No intuito de abordar os direitos dos povos originários, o curta-metragem Yby Katu (RN), dirigido por Kaylany Cordeiro, Jessé Carlos, Ladivan Soares, Geyson Fernandes e Rodrigo Sena, prefere simplesmente falar a respeito. Uma garotinha indígena encontra-se na escola, onde a professora discursa, de maneira um tanto precária, a respeito do “Dia do índio”, parabenizando-a. Quando se liga a rádio, — adivinha? — a locutora discursa igualmente a respeito dos direitos indígenas.
A tendência a colocar na boca dos personagens tudo o que se quer dizer (na condição de exemplo ou antiexemplo) constitui um dos facilitadores menos instigantes do cinema político. Enquanto isso, uma trilha sonora grandiloquente ocupa a parte inicial; a direção de fotografia oferece uma imagem de baixo contraste, e o som recebe um tratamento excessivamente frágil, marcado por diversos problemas de captação e mixagem — a personagem parece bater no microfone, enquanto os ruídos invadem a banda sonora. Mas pelo menos a obra aborda uma temática importante, certo?

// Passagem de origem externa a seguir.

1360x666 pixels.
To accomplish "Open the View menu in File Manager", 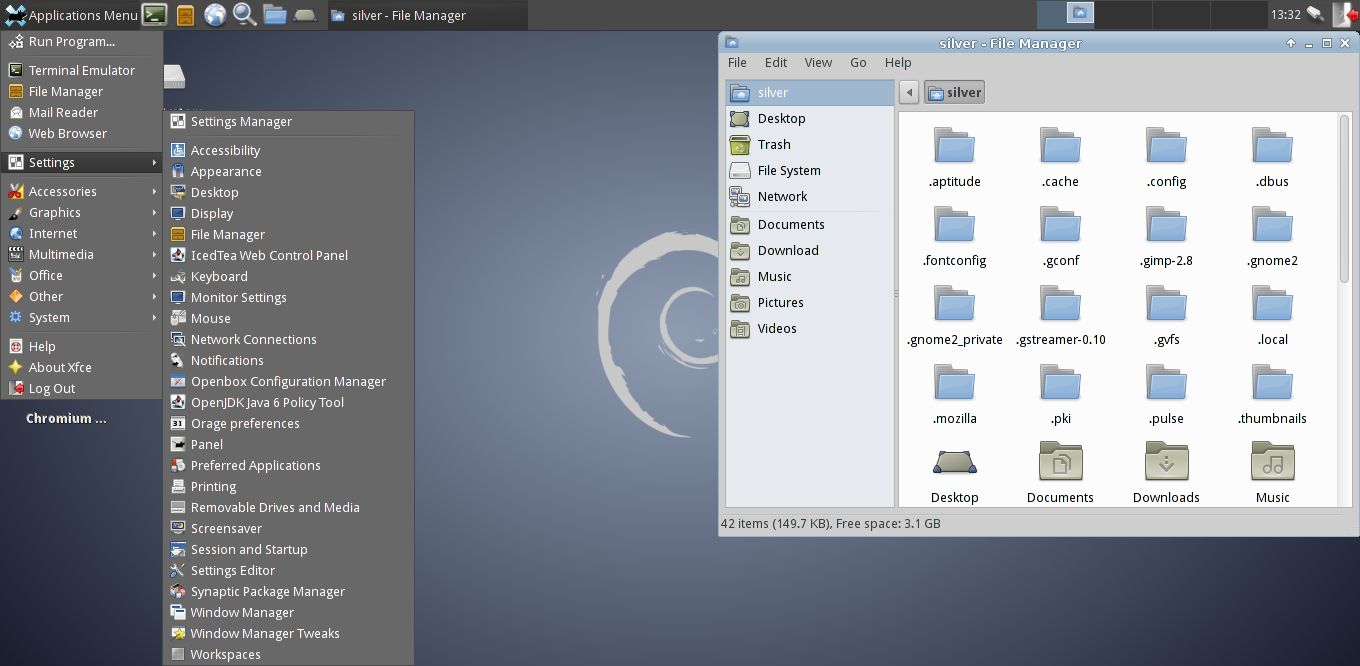I will pos(818,62).
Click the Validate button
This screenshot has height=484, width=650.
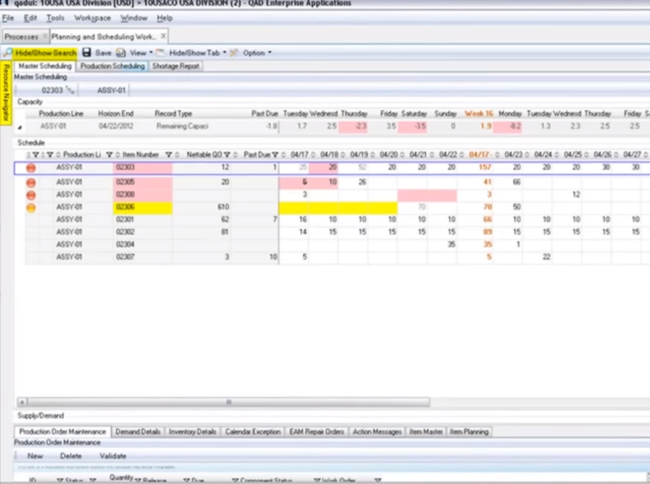point(112,455)
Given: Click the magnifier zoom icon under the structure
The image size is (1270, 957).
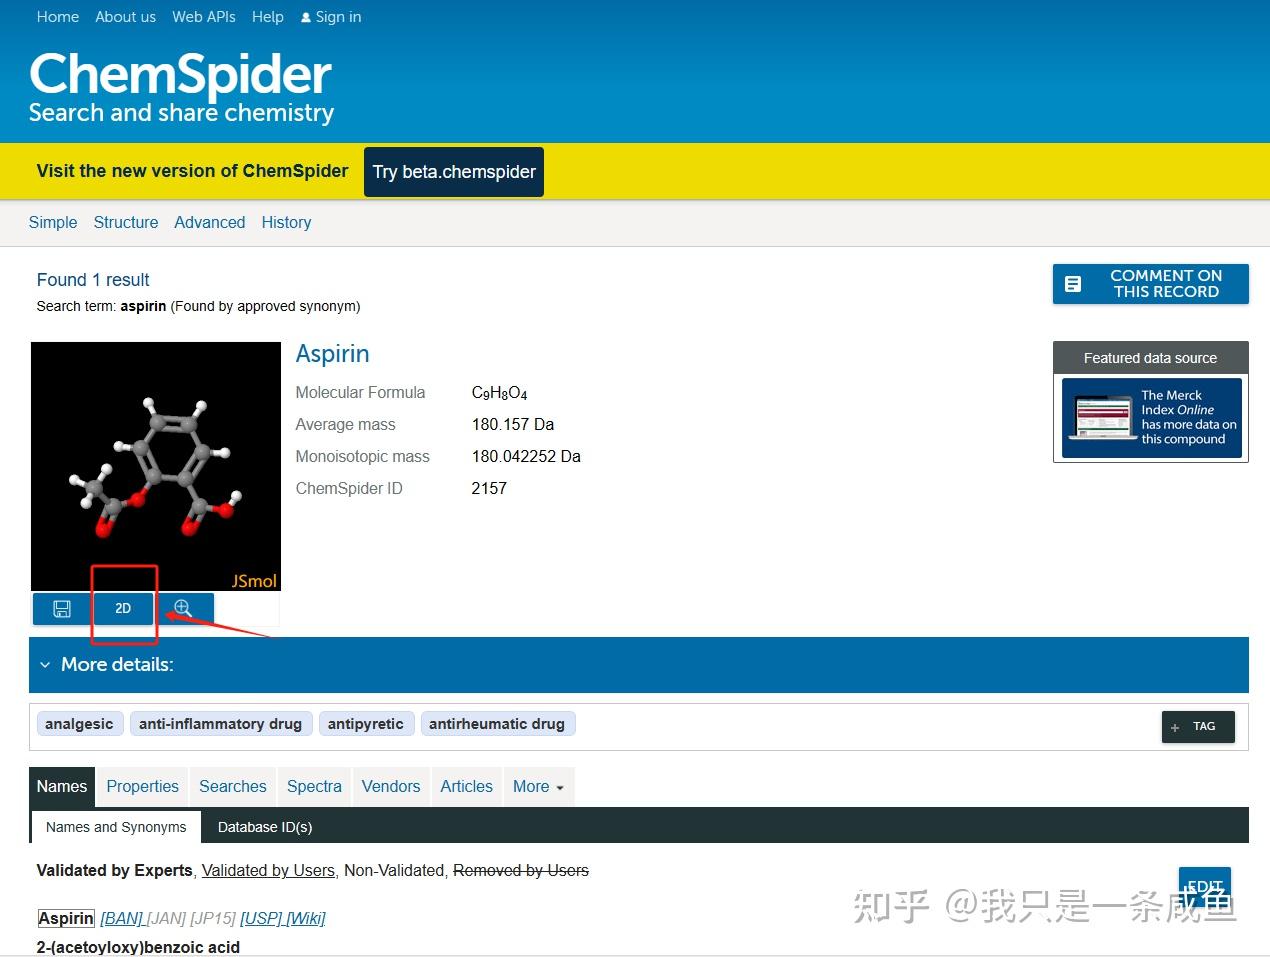Looking at the screenshot, I should click(182, 608).
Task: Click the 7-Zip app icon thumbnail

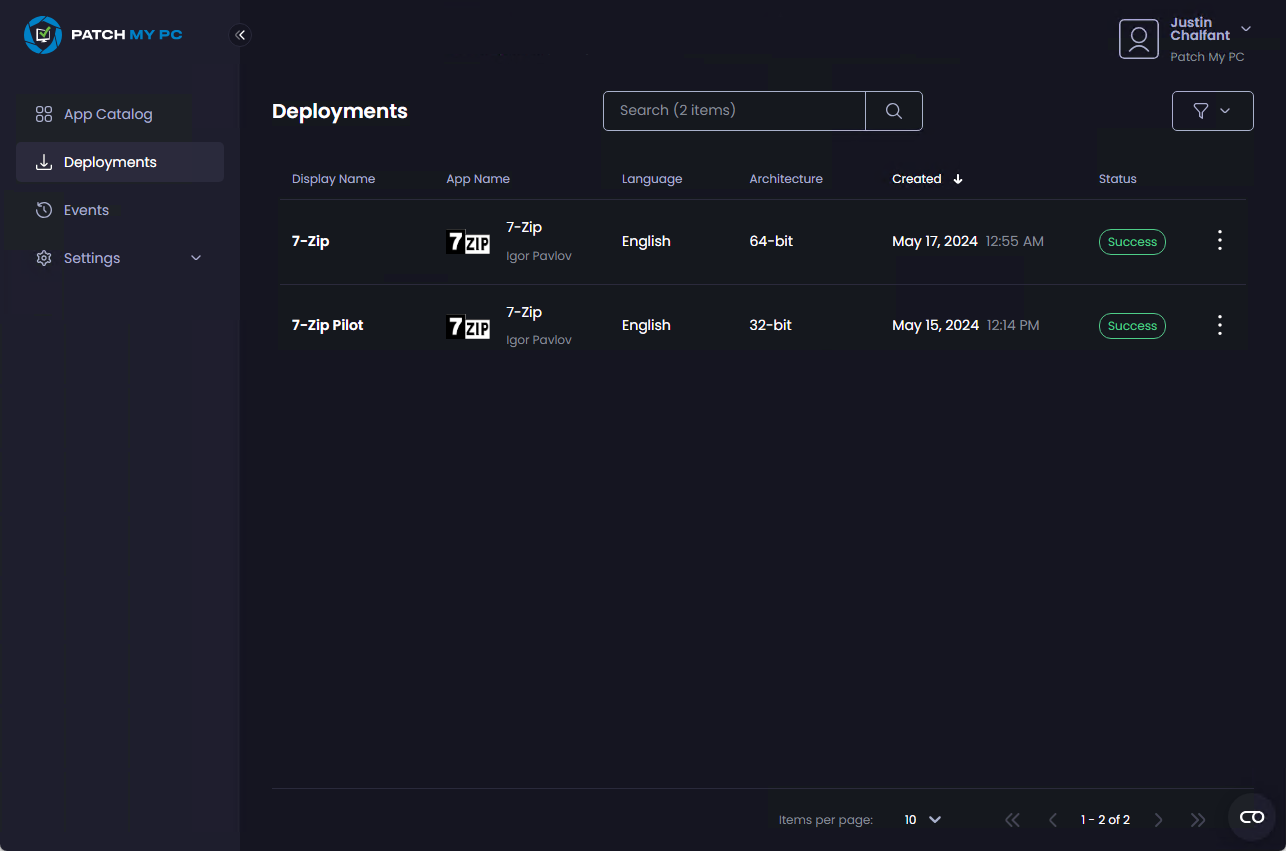Action: coord(468,241)
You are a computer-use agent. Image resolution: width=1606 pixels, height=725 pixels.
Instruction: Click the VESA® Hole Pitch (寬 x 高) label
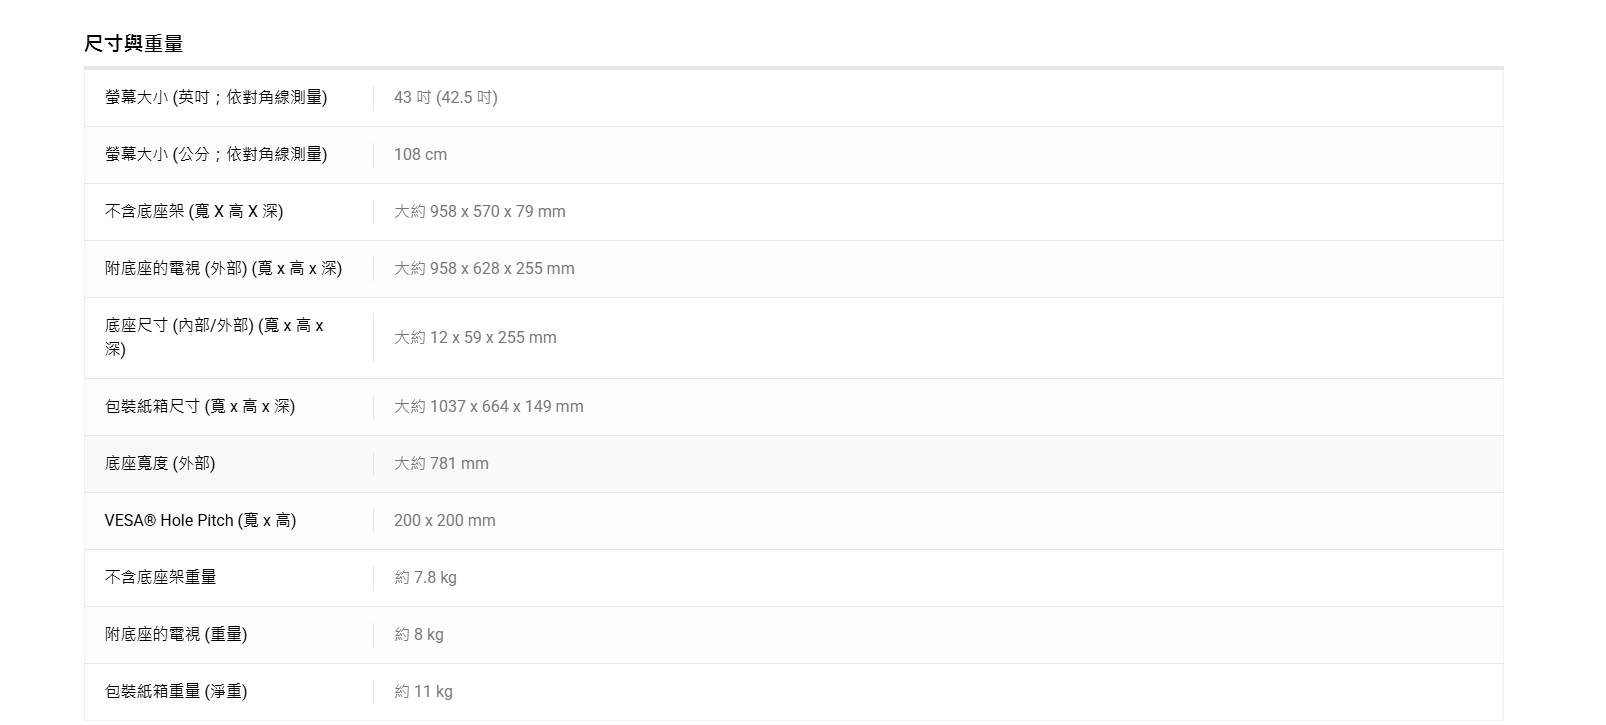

Em se tratando de cineastas jovens, é comum que experimentem com formas e recursos, testando os caminhos que funcionem melhor para suas abordagens pessoais. Eles parecem, em sua totalidade, bastante seguros sobre o quê querem dizer, mas não necessariamente sobre como fazê-lo. Diversas obras resultam didáticas, e quanto mais simplificam o discurso para informar o espectador (presumido ignorante, incapaz de compreender sutilezas ou ambiguidades), menos potentes se tornam. Ao invés de nos convidarem ao debate, vários curtas-metragens nos avisam quem está certo e quem está errado; qual problema percebem na atualidade; e como seria o mundo, uma vez corrigida a injustiça em questão.
É importante tomar precauções para que o “cinema de tema” não fagocite o cinema de pesquisa estética, cujo progressismo reside nas formas. Há diversas maneiras de defender as religiões de matriz africana e o povo negro com nuances (algo que o longa Kasa Branca faz muito bem), ou discutir o direito das mulheres e a opressão sistêmica por um viés complexo (em Manas). Os direitos trabalhistas também fogem ao certo-ou-errado no belo e intricado Tijolo por Tijolo.
Nesta edição da Mostra de Cinema de Gostoso, os longas-metragens apresentam um refinamento de linguagem e discurso ainda não alcançado por metade dos curtas-metragens da mostra competitiva. Estes últimos transparecem grande vontade de fazer cinema, de gritar um questionamento, de defender uma causa justa — e estas temáticas possuem todo o direito de ocupar os filmes. Falta refletir a respeito dos caminhos estéticos para elaborar tais denúncias. Quando a forma se torna secundária em relação ao conteúdo, o cinema se apequena.